Once the most pirate-infested region on the planet, the waters off the coast of Somalia are now home to a different maritime crime – illegal, unreported and unregulated (IUU) fishing, according to a new report by the Global Initiative Against Transnational Organized Crime.
“The waters off Somalia are some of the richest fishing grounds in the world and are still largely untapped,” the report said. “Following the steady decline in attacks by Somali pirates since 2012, foreign fishing fleets have gradually returned to Somali waters”
Most commonly, the fleets hail from Iran, Yemen and as far as Southeast Asia. However they do not work alone, and are often only able to function thanks to support from Somalia’s notoriously corrupt state institutions, the organization said.
“IUU fishing in Somalia is in effect a public-private partnership in transnational crime,” Global Initiative explained. “Private fishing operators vie for capture of state bodies in order to lend legitimacy to their IUU fishing operations.”
Four decades of civil war has left the East African nation’s institutions weak and disorganized. Having the support of one office is no guarantee that it will be respected by another.
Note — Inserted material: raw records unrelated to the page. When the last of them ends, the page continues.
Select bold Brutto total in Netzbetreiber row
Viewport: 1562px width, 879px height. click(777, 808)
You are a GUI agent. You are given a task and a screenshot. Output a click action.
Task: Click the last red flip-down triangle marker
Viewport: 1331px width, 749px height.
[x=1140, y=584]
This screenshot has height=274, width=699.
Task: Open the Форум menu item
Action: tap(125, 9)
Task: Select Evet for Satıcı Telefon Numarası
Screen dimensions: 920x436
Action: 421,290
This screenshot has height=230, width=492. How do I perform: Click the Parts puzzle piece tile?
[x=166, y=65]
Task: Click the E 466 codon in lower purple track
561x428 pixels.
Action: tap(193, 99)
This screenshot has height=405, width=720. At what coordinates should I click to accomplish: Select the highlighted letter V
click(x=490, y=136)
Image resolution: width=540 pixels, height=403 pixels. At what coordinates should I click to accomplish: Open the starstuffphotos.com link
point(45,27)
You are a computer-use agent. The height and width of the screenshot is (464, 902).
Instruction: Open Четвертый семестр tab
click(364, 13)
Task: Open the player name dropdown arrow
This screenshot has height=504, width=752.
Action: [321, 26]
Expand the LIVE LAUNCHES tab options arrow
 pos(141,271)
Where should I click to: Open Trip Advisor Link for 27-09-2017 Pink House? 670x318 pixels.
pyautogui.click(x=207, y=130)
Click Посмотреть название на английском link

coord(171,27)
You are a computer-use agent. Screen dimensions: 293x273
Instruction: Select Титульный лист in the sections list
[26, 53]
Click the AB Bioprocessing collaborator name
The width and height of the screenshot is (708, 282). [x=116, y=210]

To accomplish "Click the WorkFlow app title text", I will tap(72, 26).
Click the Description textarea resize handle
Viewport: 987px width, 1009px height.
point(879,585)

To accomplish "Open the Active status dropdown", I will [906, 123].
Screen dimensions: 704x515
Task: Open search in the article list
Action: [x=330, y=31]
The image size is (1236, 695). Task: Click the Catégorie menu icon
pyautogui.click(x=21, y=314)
“Decisions and authorizations issued by one state body are often countermanded by other agents of the state who are under the influence of a different set of private interests,” the report said.
The presence of IUU fishing was also one of the factors that once spurred piracy off the Horn of Africa.
“Domestically, the prevalence of foreign IUU fishing vessels has been frequently cited as a justification for acts of piracy by Somalia-based gangs,” the report said. “Somali pirates have instrumentalized this perception, casting themselves as defenders of Somali waters against foreign exploiters.”
Encouraging piracy, either by the fishermen themselves or to combat them, is far from the only ill-effect IUU can have on a society, according to a report by Interpol in December. It also spawns a large network of organized criminal activity..
“Money laundering, labour exploitation, corruption and forgery are a small sample of serious crimes commonly committed during IUU fishing today,” Interpol said. “Fishing vessels are often also used to smuggle people, drugs and firearms, as well as to carry out piracy or terrorist attacks.”
Somalia is no exception.
“Rampant corruption within Somali state institutions continues to foster a dynamic whereby foreign fishing actors will have little incentive to purchase legitimate fishing licences from the state when their competitors are able to secure the same rights through extra-legal channels,” the report said.
“So long as this dynamic persists, it will contribute to the environmental destruction of Somalia’s marine resources and undermine the long-term ability of the state to generate legitimate revenue from fisheries,“ it concluded.